TORTONA – L’esposizione temporanea “Restituzioni dalle grandi mostre. Da Silvano Pietra a Milano, da Sarezzano a Torino”, allestita presso il Museo di Arte Sacra diocesano, è stata l’occasione per presentare due interessanti eventi, che si sono svolti lo scorso fine settimana, ottenendo un notevole successo di pubblico. Il primo, venerdì 22 ottobre, alle ore 18, nella sede del Museo, ha visto protagonisti Lelia Rozzo, responsabile dell’Ufficio Beni Culturali Diocesano e don Maurizio Ceriani, vicario episcopale per i religiosi e i diaconi permanenti e parroco, tra le altre, della parrocchia di Silvano Pietra, che sono stati introdotti da Michela Ricco. Insieme hanno illustrato ampiamente, con documentazione fotografica, le o-pere esposte, provenienti da due parrocchie della Diocesi che sono due busti reliquiari giunti dalla chiesa dei santi Ruffino e Venanzio di Sarezzano e la pala d’altare della pittrice cinquecentesca Lucrezia Quistelli che arriva dalla chiesa di Silvano Pietra.

I manufatti sono stati protagonisti di due importanti esposizioni di livello internazionale. I busti facevano parte di “Ritratti d’oro e d’argento”, allestita a Palazzo Madama di Torino e la pala era tra i dipinti di “Le Signore dell’arte”, a Palazzo Reale di Milano. I volti dei due santi, come ha spiegato Lelia Rozzo, sono dei veri e propri ritratti, realizzati con estremo realismo nella resa delle rughe, delle lunghe barbe e dei capelli dorati, in cui piccoli particolari permettono di distinguere l’anziano Ruffino dal più giovane Venanzio.
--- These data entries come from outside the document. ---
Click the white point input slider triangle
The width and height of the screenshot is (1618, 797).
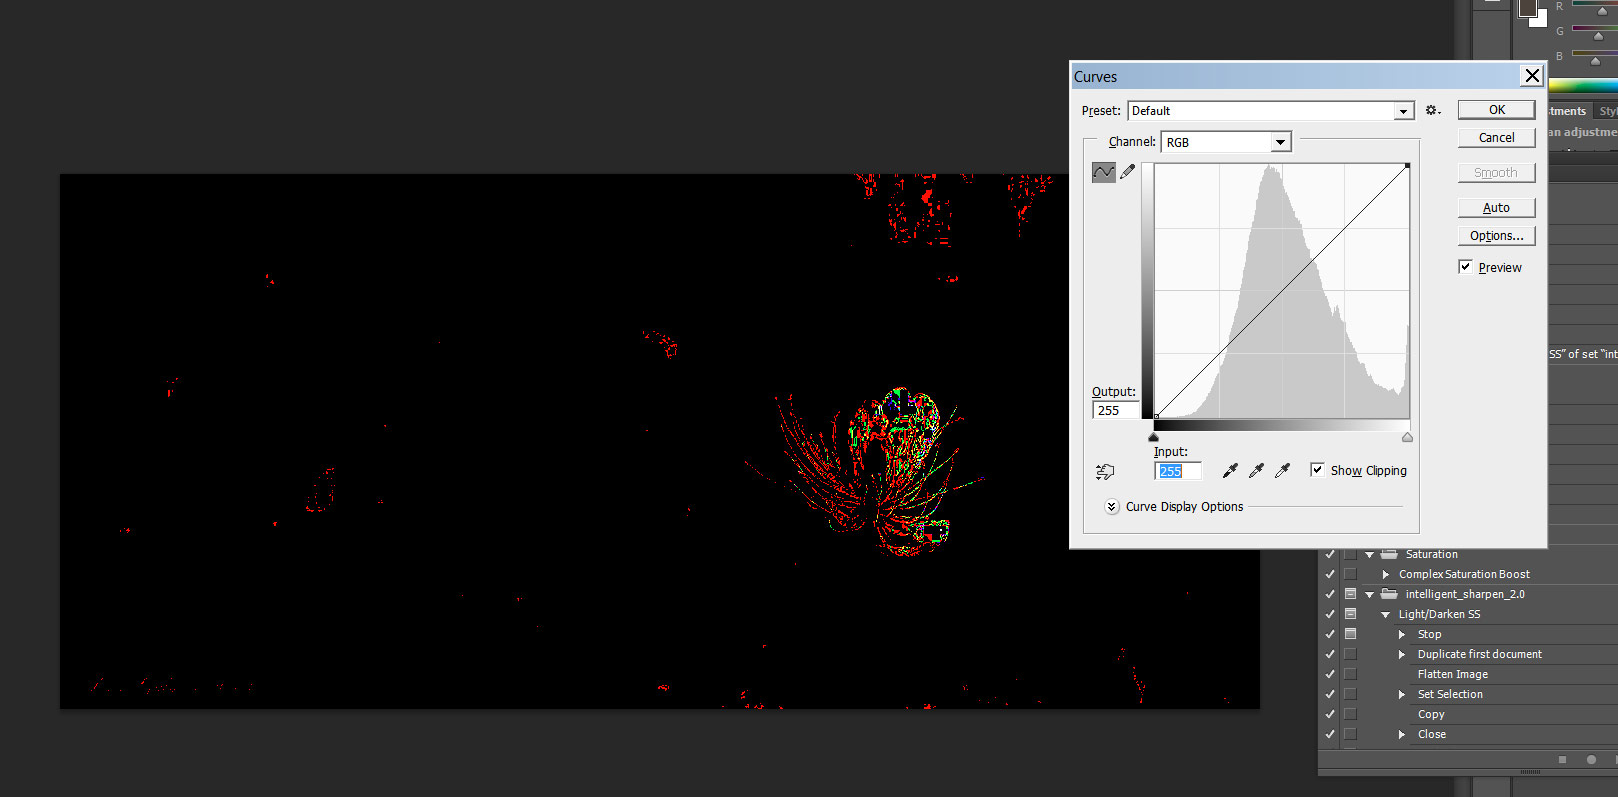tap(1408, 438)
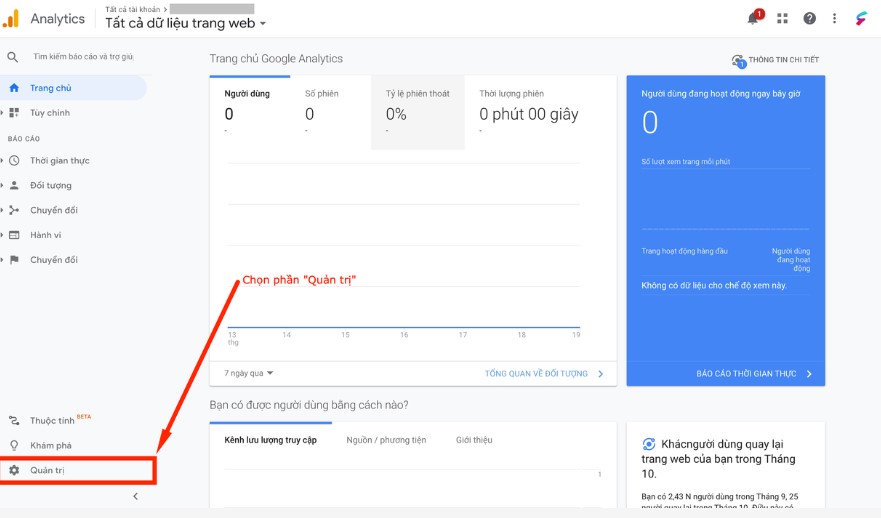The width and height of the screenshot is (881, 518).
Task: Click the help question mark icon
Action: point(809,19)

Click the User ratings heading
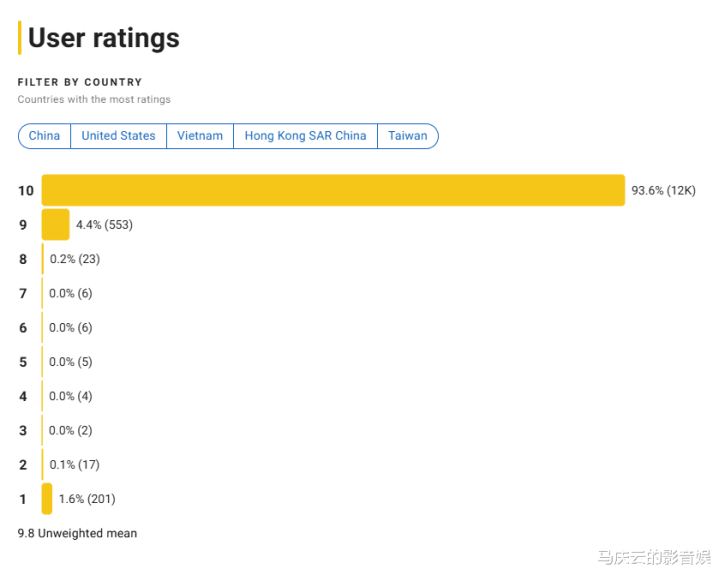[x=104, y=38]
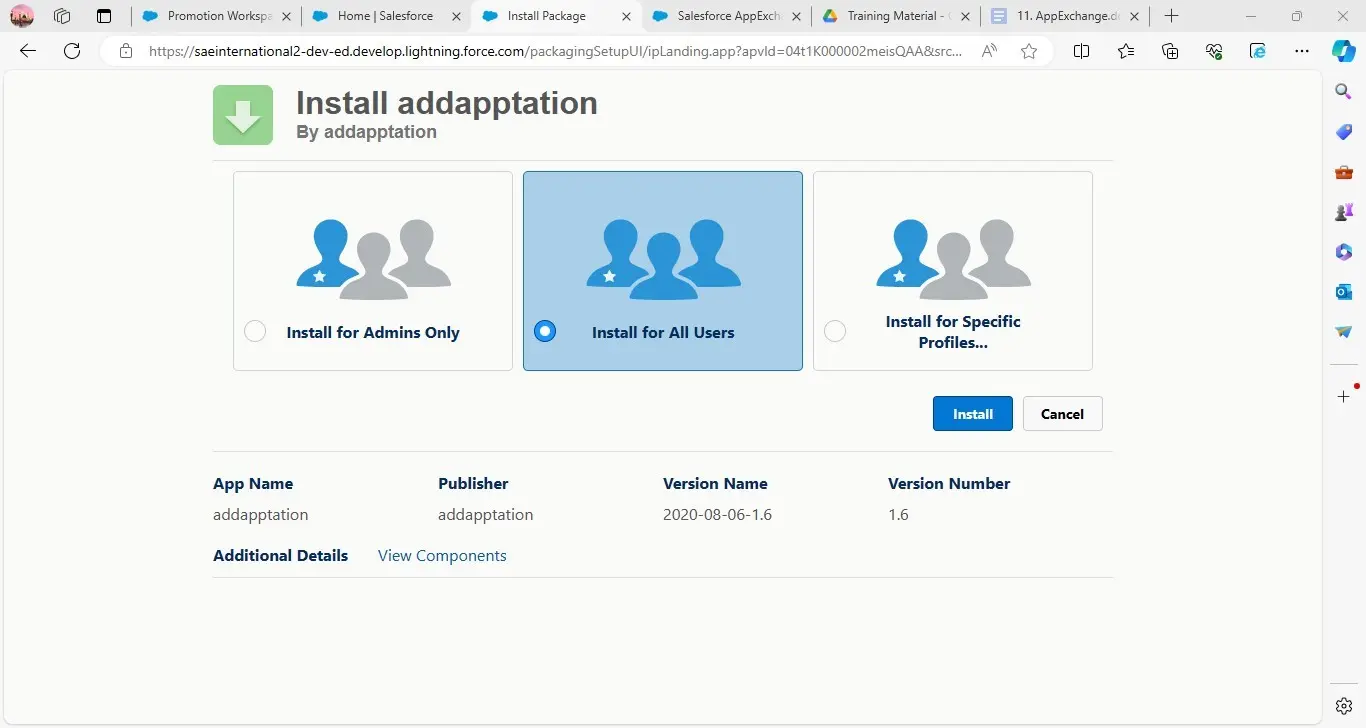The height and width of the screenshot is (728, 1366).
Task: Refresh the current page
Action: 72,52
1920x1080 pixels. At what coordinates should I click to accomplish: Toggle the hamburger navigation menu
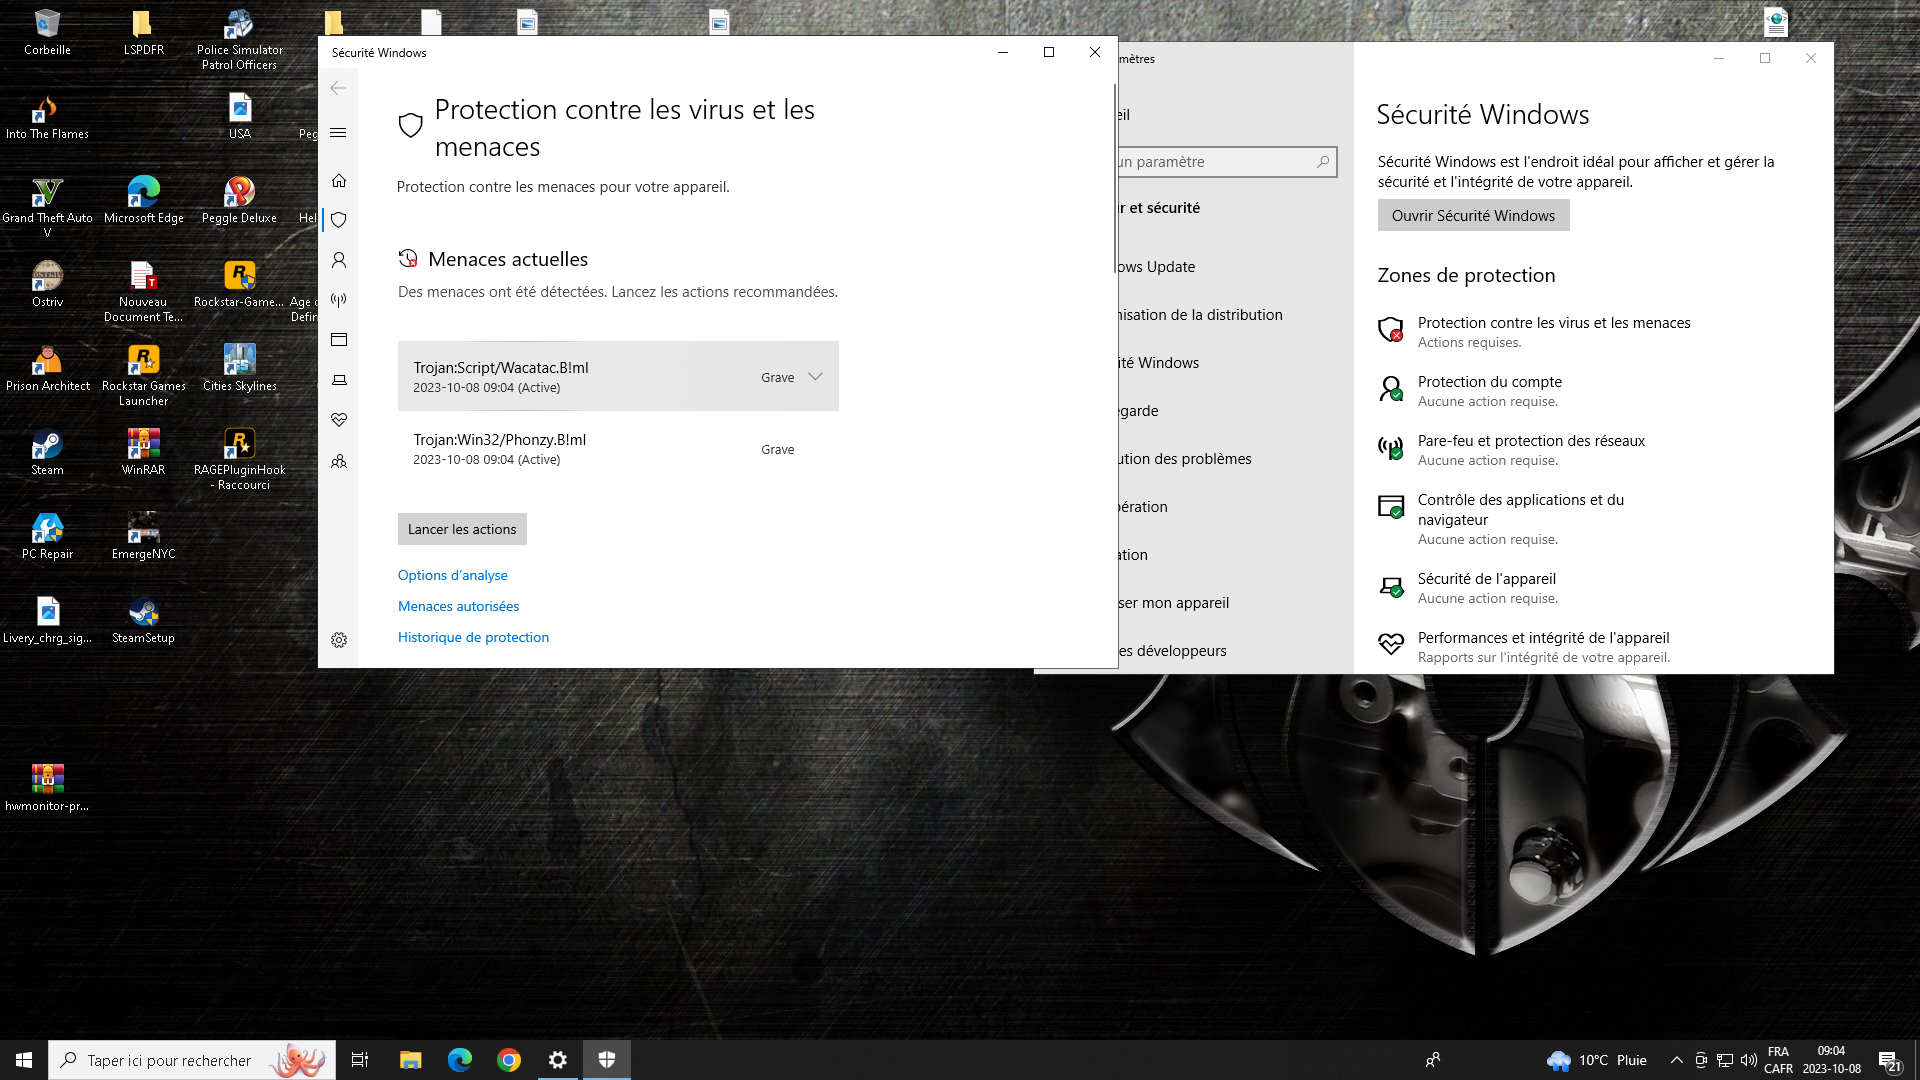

Entrambi sono stati sottoposti a un attento restauro che ha permesso di riportare alla luce le loro caratteristiche più nascoste. Come è avvenuto anche per la pala di Silvano Pietra che ha addirittura rivelato il nome dell’autrice.

Don Ceriani, nella sua presentazione, ha anche tratteggiato il contesto storico nel quale si inserisce il dipinto, sottolineando l’importanza del paese nello scacchiere politico rinascimentale.

Al termine i due relatori hanno accompagnato i presenti ad ammirare le opere esposte insieme agli altri capolavori custoditi in Museo, tra cui il famoso “Codex Purpureus”.

Il secondo evento è stato quello di sabato 23 ottobre che ha proposto un itinerario pomeridiano, guidato da Michela Ricco, alla scoperta della chiesa antica di Sarezzano dove, durante i lavori di consolidamento, sono stati ritrovati i due busti. “Restituzioni dalle grandi mostre” è visitabile fino alla fine di dicembre durante l’apertura del Museo diocesano, sabato e domenica dalle ore 15.30 alle ore 18.30.